Disruption of hSWI/SNF complexes in T cells by WAS mutations distinguishes X-linked thrombocytopenia from Wiskott-Aldrich syndrome

Wiskott-Aldrich syndrome (WAS), an immunodeficiency disorder, and X-linked thrombocytopenia (XLT), a bleeding disorder, both arise from nonsynonymous mutations in WAS, which encodes a hematopoietic-specific WASp. Intriguingly, XLT evolves into WAS in some patients but not in others; yet the biological basis for this cross-phenotype (CP) effect remains unclear. Using human T-helper (T-H) cells expressing different disease-causing WAS mutations, we demonstrated that hSWI/SNF-like complexes require nuclear WASp to execute their chromatin-remodeling activity at promoters of WASp-target, immune function genes during T(H)1 differentiation.
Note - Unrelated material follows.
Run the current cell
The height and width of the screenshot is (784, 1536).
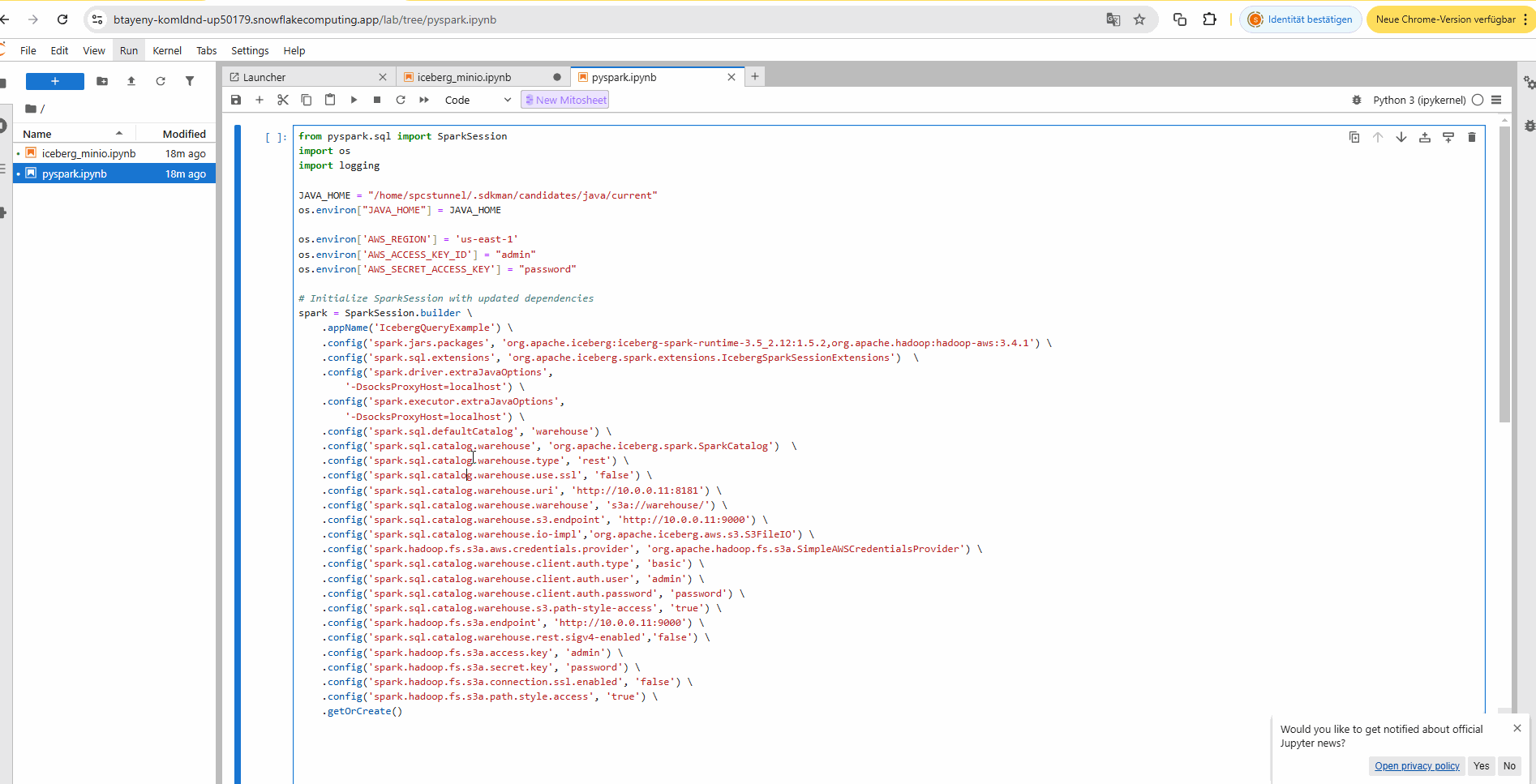coord(354,99)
Hot-spot WAS mutations Thr45Met and Arg86Cys, which result in XLT-to-WAS disease progression, impair recruitment of hBRM-but not BRG1-enriched BAF complexes to IFNG and TBX21 promoters. Moreover, promoter enrichment of histone H2A.Z and its catalyzing enzyme EP400 are both impaired. Consequently, activation of Notch signaling, a hBRM-regulated event, and its downstream effector NF-kappa B are both compromised, along with decreased accessibility of nucleosomal DNA and inefficient transcription-elongation of WASp-target T(H)1 genes. In contrast, patient mutations Ala236Gly and Arg477Lys that manifest in XLT without progressing toWAS do not disrupt chromatin remodeling or transcriptional reprogramming of T(H)1 genes. Our study defines an indispensable relationship between nuclear-WASp- and hSWI/SNF-complexes in gene activation and reveals molecular distinctions in T-H cells that might contribute to disease severity in the XLT/WAS clinical spectrum.